Citing an example of a link-up of Singapore and Thailand’s real-time retail payment systems, Mr Heng said such strong potential in pioneering regional linkages for faster payment system can boost Asean’s economic integration and e-commerce.

The initiative to link Singapore’s PayNow system to the Thai equivalent, known as PromptPay, was announced at the end of last year.

Touching on the simmering tensions between two of the world’s largest economies — the United States and China, the minister said Singapore has not seen any “major impact” from it, although the Republic is closely monitoring the “warning signs”.

“We have to work very hard to ensure that this does not escalate because at the end of the day, a trade war would damage all economies,” he said.

“At this stage, we are not seeing major impact yet. We had better build a consensus for free trade so that the situation does not deteriorate.
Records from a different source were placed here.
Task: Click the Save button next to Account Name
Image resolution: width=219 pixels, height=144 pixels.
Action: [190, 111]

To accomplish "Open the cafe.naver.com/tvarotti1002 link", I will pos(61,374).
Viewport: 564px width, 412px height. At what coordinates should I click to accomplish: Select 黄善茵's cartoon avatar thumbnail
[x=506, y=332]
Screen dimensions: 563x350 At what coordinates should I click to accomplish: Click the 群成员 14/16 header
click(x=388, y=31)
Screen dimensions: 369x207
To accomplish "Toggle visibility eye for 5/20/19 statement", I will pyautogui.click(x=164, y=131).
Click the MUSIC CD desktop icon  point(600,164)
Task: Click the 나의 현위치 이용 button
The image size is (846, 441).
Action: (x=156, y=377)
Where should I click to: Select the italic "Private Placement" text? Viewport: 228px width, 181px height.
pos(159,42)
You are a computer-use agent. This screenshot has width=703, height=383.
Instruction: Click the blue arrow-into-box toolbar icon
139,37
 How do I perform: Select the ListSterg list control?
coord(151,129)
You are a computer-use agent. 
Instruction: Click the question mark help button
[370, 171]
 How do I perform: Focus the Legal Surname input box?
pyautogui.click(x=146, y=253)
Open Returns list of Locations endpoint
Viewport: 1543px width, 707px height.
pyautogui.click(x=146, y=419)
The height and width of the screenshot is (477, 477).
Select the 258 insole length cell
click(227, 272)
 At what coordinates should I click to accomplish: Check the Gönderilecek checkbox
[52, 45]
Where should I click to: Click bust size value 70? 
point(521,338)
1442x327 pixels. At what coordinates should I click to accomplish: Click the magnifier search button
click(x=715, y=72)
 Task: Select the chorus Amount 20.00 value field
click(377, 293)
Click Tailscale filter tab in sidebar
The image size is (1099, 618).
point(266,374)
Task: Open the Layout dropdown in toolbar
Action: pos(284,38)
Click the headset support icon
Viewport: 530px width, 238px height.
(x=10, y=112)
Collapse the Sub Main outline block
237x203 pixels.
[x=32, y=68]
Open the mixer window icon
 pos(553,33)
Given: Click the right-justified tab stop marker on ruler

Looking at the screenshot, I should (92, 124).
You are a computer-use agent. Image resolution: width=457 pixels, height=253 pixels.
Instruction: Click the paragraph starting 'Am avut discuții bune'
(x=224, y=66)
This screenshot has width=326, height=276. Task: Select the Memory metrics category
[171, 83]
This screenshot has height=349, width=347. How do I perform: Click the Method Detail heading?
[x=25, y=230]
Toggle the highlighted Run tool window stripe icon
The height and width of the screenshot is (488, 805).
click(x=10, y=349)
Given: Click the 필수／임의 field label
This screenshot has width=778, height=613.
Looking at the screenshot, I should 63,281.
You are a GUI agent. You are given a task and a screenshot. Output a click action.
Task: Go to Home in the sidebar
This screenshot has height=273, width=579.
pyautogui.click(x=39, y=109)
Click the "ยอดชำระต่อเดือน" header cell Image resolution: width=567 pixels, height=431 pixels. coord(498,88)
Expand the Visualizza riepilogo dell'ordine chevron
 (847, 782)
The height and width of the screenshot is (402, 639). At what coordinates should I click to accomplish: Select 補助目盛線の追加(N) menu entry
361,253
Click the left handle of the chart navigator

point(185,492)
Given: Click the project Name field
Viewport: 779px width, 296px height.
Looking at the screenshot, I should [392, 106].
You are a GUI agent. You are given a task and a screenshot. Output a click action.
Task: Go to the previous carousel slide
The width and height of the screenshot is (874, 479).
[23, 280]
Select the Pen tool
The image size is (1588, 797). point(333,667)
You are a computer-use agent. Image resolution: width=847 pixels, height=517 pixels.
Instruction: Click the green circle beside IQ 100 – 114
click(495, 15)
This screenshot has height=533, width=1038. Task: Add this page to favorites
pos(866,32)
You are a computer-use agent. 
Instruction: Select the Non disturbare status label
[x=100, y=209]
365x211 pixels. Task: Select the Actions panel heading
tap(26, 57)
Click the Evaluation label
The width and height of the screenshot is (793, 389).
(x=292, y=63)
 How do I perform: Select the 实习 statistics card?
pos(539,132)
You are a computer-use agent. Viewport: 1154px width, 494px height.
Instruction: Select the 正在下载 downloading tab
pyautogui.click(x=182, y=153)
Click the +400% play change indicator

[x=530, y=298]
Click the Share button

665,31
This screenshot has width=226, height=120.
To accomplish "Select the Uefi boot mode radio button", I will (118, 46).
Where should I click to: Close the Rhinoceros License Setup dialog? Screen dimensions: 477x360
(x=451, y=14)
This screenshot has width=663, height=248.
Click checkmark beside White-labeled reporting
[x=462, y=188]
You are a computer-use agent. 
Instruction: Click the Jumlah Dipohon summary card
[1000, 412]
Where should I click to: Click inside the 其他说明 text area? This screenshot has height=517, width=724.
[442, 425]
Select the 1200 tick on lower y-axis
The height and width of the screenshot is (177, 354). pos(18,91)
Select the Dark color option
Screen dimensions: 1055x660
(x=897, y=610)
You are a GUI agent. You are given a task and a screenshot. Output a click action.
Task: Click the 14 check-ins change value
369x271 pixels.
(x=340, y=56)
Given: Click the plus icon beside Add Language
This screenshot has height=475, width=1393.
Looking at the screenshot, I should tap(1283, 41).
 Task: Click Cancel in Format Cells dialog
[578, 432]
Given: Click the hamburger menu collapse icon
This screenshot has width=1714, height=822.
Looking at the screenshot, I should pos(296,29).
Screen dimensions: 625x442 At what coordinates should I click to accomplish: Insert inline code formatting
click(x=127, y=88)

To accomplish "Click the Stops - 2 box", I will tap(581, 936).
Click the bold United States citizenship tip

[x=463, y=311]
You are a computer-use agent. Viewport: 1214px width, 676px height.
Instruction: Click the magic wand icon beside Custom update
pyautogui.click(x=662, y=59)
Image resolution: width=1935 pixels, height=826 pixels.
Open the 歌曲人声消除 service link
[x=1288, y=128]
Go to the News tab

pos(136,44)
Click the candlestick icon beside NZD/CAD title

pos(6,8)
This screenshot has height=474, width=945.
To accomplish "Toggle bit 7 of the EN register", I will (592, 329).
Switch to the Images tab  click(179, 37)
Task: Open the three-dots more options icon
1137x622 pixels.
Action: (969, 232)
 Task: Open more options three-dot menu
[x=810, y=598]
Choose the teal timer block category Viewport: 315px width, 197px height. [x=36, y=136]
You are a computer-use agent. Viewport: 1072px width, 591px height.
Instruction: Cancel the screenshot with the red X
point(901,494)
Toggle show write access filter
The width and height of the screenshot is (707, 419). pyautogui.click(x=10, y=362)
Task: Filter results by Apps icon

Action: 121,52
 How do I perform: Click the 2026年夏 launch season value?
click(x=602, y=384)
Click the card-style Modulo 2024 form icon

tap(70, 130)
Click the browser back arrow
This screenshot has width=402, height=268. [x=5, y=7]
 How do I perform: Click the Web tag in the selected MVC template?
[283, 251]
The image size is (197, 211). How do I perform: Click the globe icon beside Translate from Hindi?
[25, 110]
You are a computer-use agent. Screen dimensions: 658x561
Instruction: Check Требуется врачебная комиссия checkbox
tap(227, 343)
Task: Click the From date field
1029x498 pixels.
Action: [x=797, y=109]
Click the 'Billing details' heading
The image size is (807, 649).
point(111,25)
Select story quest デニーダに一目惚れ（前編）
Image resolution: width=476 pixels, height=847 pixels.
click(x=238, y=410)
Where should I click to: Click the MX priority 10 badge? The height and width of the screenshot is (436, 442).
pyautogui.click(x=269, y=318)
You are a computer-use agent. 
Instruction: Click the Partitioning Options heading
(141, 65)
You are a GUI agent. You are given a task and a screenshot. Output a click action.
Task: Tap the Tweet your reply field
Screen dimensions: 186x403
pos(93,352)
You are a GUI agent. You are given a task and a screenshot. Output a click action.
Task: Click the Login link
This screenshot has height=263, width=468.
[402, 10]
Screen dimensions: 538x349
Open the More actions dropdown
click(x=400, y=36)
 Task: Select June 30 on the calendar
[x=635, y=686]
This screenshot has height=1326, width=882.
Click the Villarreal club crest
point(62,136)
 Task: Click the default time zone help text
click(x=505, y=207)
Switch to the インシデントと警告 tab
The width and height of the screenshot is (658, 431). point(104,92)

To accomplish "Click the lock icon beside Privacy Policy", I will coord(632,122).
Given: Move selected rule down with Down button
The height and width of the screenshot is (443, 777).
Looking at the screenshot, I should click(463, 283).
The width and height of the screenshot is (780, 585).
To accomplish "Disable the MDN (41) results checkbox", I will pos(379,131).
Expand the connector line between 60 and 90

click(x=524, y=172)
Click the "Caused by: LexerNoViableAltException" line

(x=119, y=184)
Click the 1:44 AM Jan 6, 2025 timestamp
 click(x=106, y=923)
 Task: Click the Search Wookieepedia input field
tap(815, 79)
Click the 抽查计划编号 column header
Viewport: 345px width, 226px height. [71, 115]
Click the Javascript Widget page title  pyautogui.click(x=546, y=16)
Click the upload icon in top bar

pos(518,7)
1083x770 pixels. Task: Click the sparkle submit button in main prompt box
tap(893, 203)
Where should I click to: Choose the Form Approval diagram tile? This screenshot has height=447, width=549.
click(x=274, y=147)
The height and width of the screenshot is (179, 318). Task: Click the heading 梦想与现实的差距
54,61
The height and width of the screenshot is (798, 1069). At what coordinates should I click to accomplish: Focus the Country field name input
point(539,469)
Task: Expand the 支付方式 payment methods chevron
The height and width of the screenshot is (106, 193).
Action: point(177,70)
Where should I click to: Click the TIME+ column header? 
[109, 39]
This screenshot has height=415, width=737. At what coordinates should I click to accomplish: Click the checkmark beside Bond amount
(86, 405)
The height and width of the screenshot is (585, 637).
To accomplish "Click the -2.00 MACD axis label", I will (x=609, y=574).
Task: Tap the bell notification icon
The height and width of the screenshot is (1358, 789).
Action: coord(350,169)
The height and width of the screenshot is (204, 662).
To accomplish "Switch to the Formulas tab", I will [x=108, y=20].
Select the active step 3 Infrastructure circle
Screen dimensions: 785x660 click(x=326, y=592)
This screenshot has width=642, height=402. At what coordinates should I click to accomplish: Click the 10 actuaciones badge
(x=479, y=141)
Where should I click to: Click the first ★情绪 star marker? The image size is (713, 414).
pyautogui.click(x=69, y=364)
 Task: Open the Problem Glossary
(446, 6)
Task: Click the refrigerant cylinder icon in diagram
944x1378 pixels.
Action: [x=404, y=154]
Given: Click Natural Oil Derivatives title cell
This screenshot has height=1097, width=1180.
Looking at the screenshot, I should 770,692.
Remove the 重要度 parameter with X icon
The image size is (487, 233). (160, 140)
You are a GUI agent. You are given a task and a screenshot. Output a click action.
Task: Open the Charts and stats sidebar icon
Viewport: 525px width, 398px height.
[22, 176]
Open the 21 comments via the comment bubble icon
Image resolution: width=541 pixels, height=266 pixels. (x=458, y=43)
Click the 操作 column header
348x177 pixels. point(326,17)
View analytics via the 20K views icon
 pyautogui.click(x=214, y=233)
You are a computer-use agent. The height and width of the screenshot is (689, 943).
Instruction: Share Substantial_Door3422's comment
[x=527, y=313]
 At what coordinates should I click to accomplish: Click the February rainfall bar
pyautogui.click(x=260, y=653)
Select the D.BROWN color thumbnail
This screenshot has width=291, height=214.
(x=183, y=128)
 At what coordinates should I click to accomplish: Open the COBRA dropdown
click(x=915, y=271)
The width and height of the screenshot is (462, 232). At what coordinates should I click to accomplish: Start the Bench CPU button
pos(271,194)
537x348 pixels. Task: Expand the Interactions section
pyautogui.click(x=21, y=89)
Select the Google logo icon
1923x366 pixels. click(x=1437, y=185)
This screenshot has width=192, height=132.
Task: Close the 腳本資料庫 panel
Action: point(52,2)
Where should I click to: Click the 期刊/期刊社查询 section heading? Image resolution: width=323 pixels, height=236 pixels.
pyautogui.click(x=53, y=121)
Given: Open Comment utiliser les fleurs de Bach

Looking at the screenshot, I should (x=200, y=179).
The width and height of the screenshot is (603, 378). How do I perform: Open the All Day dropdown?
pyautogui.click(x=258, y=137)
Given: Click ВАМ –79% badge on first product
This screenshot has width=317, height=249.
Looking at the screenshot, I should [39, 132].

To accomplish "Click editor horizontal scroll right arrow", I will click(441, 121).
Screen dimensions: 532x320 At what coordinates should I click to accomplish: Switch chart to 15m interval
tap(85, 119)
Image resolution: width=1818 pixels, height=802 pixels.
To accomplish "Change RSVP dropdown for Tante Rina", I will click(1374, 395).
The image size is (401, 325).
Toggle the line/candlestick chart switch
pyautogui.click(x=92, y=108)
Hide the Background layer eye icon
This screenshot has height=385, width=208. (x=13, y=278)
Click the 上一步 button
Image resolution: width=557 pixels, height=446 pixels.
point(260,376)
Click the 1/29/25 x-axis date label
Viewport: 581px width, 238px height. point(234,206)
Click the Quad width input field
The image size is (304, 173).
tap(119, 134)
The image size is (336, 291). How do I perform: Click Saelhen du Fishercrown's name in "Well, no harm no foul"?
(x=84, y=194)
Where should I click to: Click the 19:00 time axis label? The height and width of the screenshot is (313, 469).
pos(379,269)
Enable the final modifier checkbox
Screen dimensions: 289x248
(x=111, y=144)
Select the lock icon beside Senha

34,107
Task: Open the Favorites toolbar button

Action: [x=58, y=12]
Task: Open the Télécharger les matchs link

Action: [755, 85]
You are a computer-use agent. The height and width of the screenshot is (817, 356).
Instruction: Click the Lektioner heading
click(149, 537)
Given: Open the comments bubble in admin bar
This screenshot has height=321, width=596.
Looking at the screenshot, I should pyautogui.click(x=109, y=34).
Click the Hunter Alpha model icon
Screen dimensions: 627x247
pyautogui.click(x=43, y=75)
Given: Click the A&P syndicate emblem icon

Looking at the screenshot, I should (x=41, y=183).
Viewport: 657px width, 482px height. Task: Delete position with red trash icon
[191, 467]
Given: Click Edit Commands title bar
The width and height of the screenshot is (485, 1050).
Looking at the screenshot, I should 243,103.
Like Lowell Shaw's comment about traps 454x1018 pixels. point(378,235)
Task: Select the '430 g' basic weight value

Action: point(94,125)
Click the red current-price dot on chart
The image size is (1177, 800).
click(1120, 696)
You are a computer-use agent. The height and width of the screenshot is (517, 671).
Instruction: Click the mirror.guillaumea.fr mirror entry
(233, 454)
In fact we hope that we can reverse the mood at the moment.”

Fears of a trade war between Washington and Beijing escalated after the Trump administration last week slapped up to US$60 billion in tariffs on some Chinese imports, prompting a warning from Beijing that it could retaliate with duties of up to US$3 billion of US imports.

In the Asean region though, Mr Heng said he was glad that there is “continuous strong support” among member states for free trade and integration.

The grouping will continue to sustain the momentum for trade liberalisation, with the move towards the Asean Economic Community — a blueprint to integrate South-east Asia’s diverse economies into a single market — as well as negotiations for the Regional Comprehensive Economic Partnership, which involves Asean, Australia, China, India, Japan, South Korea and New Zealand.